Les dieux s’ennuient énormément, perdus au sommet de l’Olympe. Alors ils se taquinent par êtres humains interposés. Thétis n’a pas supporté la punition que Zeus a infligé à son fils Calibos. Revancharde, elle transporte Persée à Joppa, royaume qui lui voue un culte et qui souffre de la terrible malédiction qu’elle leur a infligé. Elle désire que Zeus souffre à son tour en assistant au calvaire de son fils. Pour cela, elle met les petits plats dans les grands : énigme mortelle à résoudre pour qui veut épouser Andromède, combattre contre la méduse et, surtout, triompher du kraken. Une tâche ardue qui en aurait rebuté plus d’un. Pas Persée, dont sa mère Danaé l’a prévenu de son destin princier. Et puis il n’est pas n’importe qui. Le bougre est quand même né avec une cuillère en or dans la bouche, ce qui lui procure un très net avantage sur le premier pékin venu. Zeus joue de ses relations pour lui faciliter la tâche au maximum, et lui fournit un casque qui rend invisible, une épée indestructible et un bouclier qui lui sauvera la vie en temps voulu. Persée est tellement gâté que cela en devient indécent. Si seulement ses aventures étaient trépidantes, ça passerait encore, mais là… Desmond Davis n’est clairement pas l’homme de la situation. Il ne parvient jamais à dynamiser sa mise en scène, et pas davantage à changer de rythme. Qu’il filme les conversations divines ou les exploits héroïques de Persée, cela revient au même tant sa mise en scène brille par sa platitude. Il donne l’impression de se reposer entièrement sur les prouesses de Ray Harryhausen, magicien des effets spéciaux dont Le Choc des Titans constitue son dernier travail à ce poste. Cependant, il n’arrive pas à changer le plomb en or. La plupart de ses effets spéciaux renvoient à son œuvre antérieure, ou alors, dans le cas de Bubo, la chouette mécanique envoyée par Athéna, à des films récents aux effets spéciaux révolutionnaires. Impossible de ne pas voir en Bubo, ses mouvements de tête à 360° et son langage particulier à base de sons aigus, des réminiscences de R2 D2. Malgré cette impression de déjà vu, le volatile vole sans peine la vedette au héros, incarné par le transparent Harry Hamlin (avec ou sans casque magique).
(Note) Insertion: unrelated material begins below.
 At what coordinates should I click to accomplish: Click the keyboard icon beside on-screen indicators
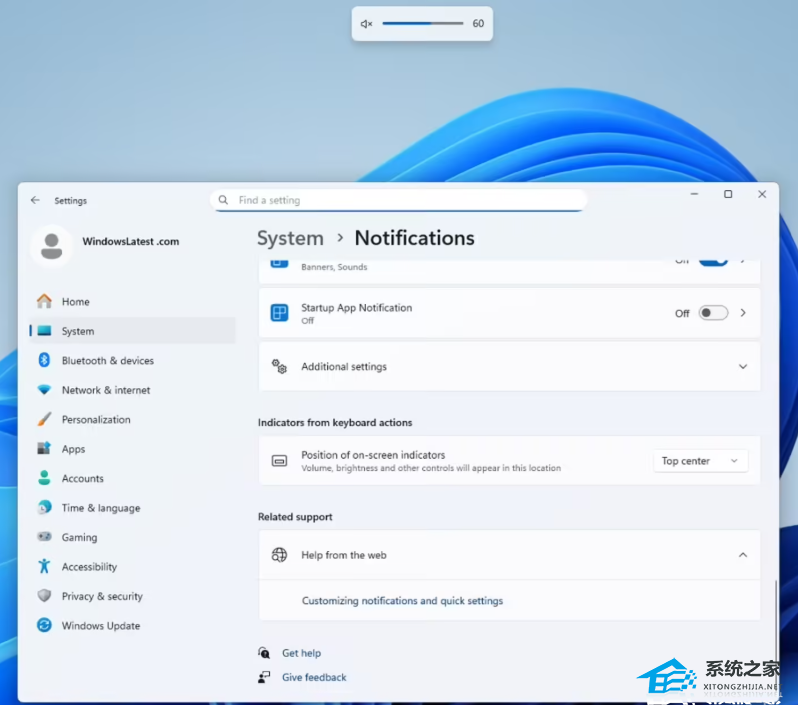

Point de choc à l’horizon à la vision de ce film, mais une profonde léthargie. Tirer un film aussi peu palpitant d’un tel matériau relève de la faute professionnelle. Heureusement, le savoir faire de Ray Harryhausen réussit à sauver les meubles, notamment lors du combat contre la méduse. Filmée dans la pénombre, ses mouvements trahissent moins facilement les trucages, ce qui lui confère une réelle aura de créature maléfique. L’idée d’un remake plane dans l’air depuis 2002. A l’heure actuelle, un scénariste a été mandaté pour rédiger un traitement satisfaisant, autrement dit, apte à intéresser les jeunes d’aujourd’hui. Si la version des années 80 a su éviter le courroux de Zeus, il n’est pas dit que son hypothétique relecture des années 2000 y parvienne.